Friday, November 20, 2009

Fun Friday: Ohio is a Piano

Cartographer Andy Woodruff has developed an interactive map that capitalizes on the fact that Ohio has 88 counties- the same number of keys on a piano. The basic premise behind Woodruff's map is this: each of the musical notes associated with the 88 piano keys are assigned to a single county in Ohio. The result is a "musical map" that is very interesting and fun to experiment with.  Notes can be assigned to counties based on a selected attribute. For instance, if the attribute chosen is square miles, the county with the lowest square mileage will be assigned the lowest frequency note that can be played on a piano and the county with the highest square mileage will be assigned the highest frequency note.
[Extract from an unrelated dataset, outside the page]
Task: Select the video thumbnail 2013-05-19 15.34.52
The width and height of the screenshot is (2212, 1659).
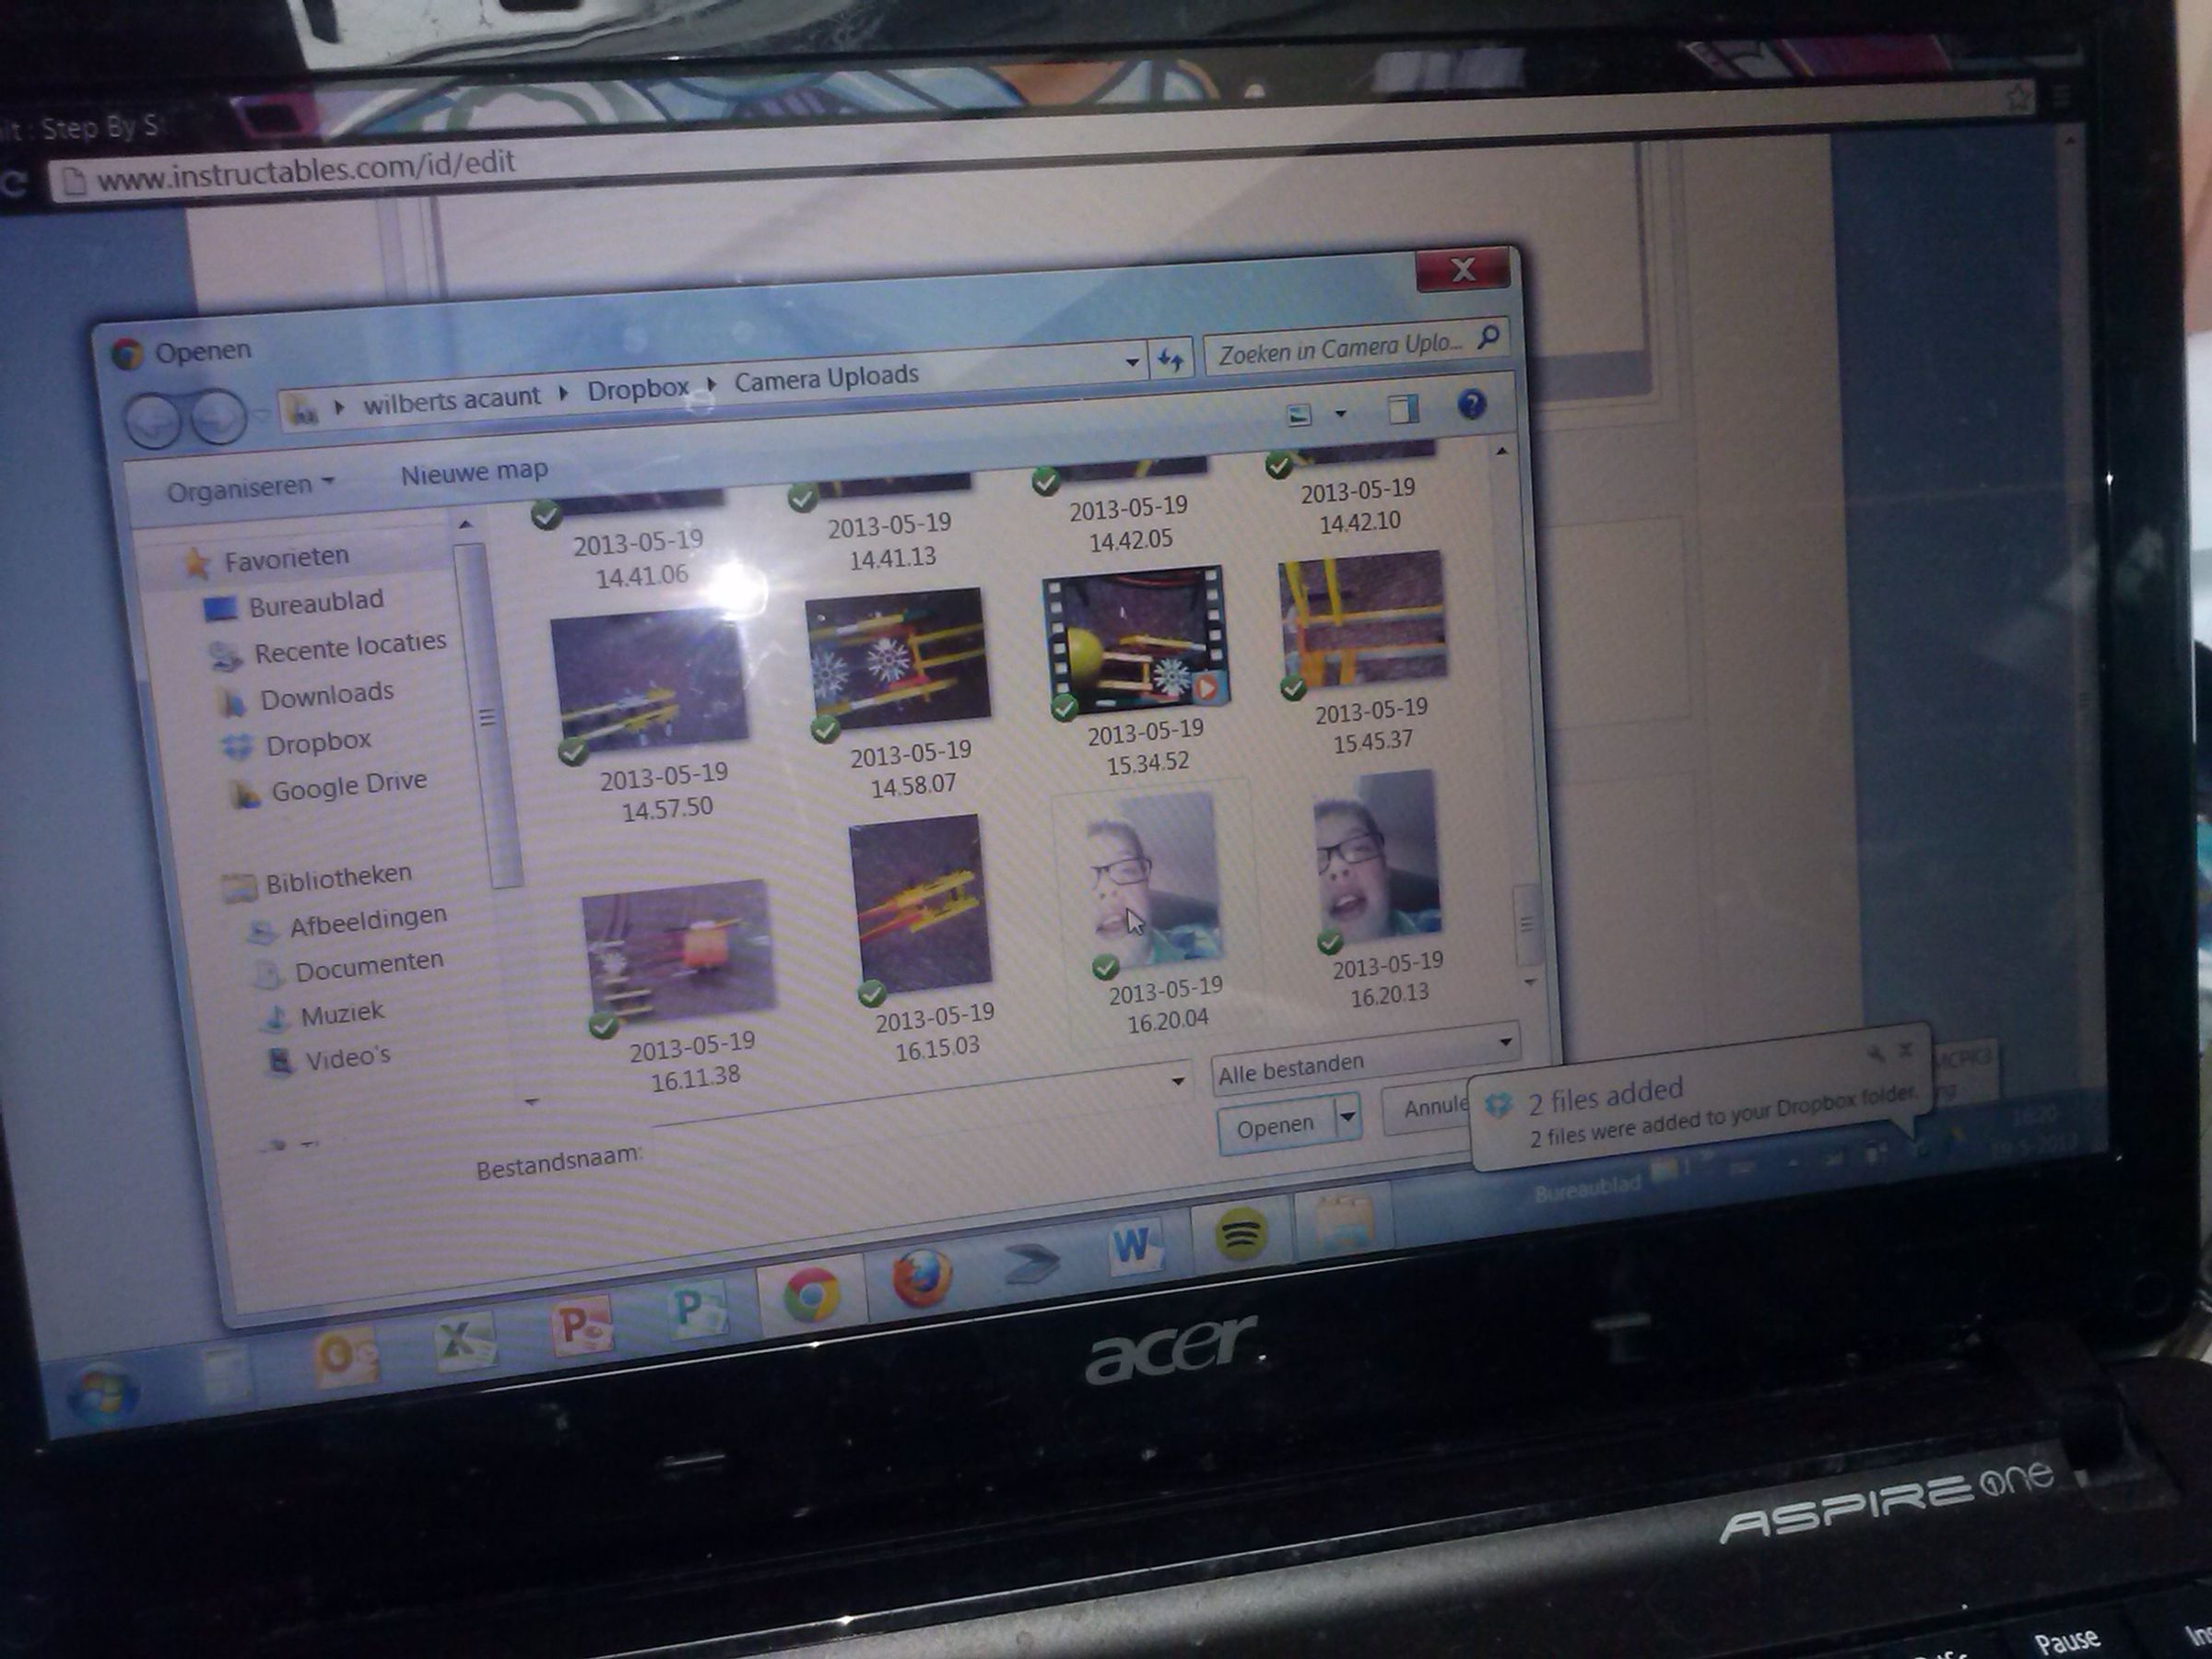Action: 1135,641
Once the notes are assigned according to an attribute, the map allows you to play a song, play the data, play a metro area, or play a route.  Playing a song (the options are The Entertainer or Beethoven's Fifth) allows you to "see the geography of music" as the different counties are darkened to represent the different notes in the song. Playing the data tracks the 'scale' of the selected attribute (from lowest note to highest note), as the counties once again are darkened as their associated notes are played. Playing a metro area just allows you to hear the musical chord based on a metropolitan area based on the selected attribute. Finally, playing a route is a very interesting application of this map. You can enter a start county and a destination county, and a route is formed through Google Maps (the 'avoid highways' option is selected to allow for more interesting routes). The sequence of counties in this route is then played.

There is definitely room for this map to evolve into a much more powerful application. Currently, you don't have the ability to compose your own geographic music by either importing songs or sequencing counties into songs. You also can not interface with the virtual piano, so you are limited to moving the mouse of the map to compose sounds. Also, the numerical data is not displayed anywhere, so you can really only interpret the ordinal attributes of the counties (the overall order and their values with relation to one another).

Overall, this map is a very interesting application of the sonification of data. Woodruff points out that metal detectors and Geiger counters are practical examples of representing spatial data using sound. Although Woodruff's map is more artistic in nature, it is possible that his work could lead to some more interesting revelations in understanding the music of data, especially in the case of those who are visually impaired.